Alma works as a hostess at The New Congress Club. As soon as Robert E. Lee Prewitt sees her, he's all about it, turning down various other hostesses who want to hang out with him at this not-really-a-brothel.

Yet, when "Lorene" starts hanging out and flirting with other dudes, Prewitt throws a little hissy fit. But Lorene's genuinely interested in him, too, and they end up sharing a martini upstairs. The relationship is pleasant and easy—and starts to get more serious when Prewitt tells her about how the other guys are giving him "The Treatment." She empathizes.

A Proper Lady

Later, as they hang out more, things start to get complicated.
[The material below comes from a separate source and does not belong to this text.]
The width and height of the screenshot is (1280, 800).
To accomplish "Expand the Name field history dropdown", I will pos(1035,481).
Prewitt wants to marry Lorene, who reveals that she's really named Alma (Mrs. Kipfer, the club owner, picked the name Lorene for her from a French perfume ad). But she doesn't want to: Prewitt, being but a humble private, can't give her the financial security she so deeply desires. In the past, when she lived in her home state of Oregon, a boyfriend she thought was in love with her ditched Alma, leaving her for a richer girl with more status. This steeled Alma's resolve to live the good, or "proper" life. She tells Prewitt:

ALMA: In a year I'll have enough money saved. I'm going back to my hometown in Oregon. I'll build a house for mother and myself. Join the country club and take up golf. I'll meet the proper man with the proper position. I'll make a proper wife who can run a proper home, raise proper children. I'll be happy because when you're proper, you're safe.

But since Alma's lonely, she still wants Prewitt to be her boyfriend on a more temporary basis. He goes along with it. But when Prewitt gets badly injured in a knife fight, killing his opponent (Sgt. Judson), he goes AWOL and runs to Alma. She takes care of him as he tries to recover from his injuries, demonstrating that she really does like him, despite her greater social aspirations.
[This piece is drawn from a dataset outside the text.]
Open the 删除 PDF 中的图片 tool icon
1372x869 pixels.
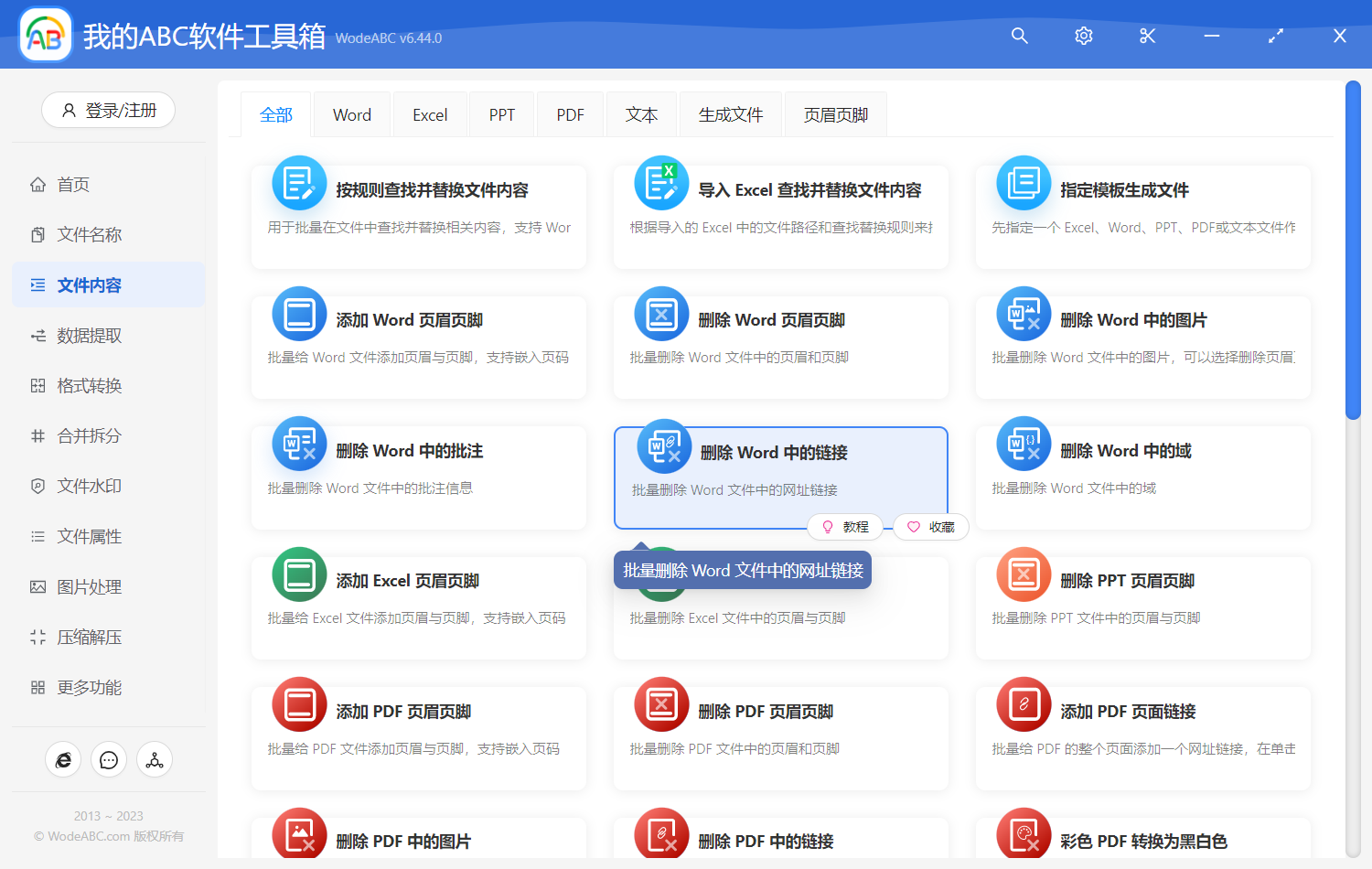298,833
But this pleasant idyll is interrupted when the Japanese surprise attack Pearl Harbor. Despite Alma's protests, Prewitt leaves to rejoin his unit. At this point, having spent so much time with Prewitt and having seen his personal courage, she really is in love with him. She begs him not to go and says she'll marry him. The relationship has deepened to the point that she's willing to sacrifice the financial support she's always dreamed about for love. Unfortunately, he leaves, and his own comrades end up shooting him. He dies.

Alma catches a boat out of Hawaii and ends up chatting with Karen Holmes. She tells Karen a made-up story about how Prewitt died—saying that he was her fiancé and a bomber pilot. She's imagining that she already had the proper life she always dreamed about—a bittersweet illusion.

But when she tells Karen Prewitt's name, it sparks a look of recognition in her eyes. Warden's already told Karen all about Prewitt—and she knows the true story. But she keeps quiet, leaving Alma with her dreams—which is all she has in the end, although there's a chance she might somehow manage to find a "proper" life back on the mainland.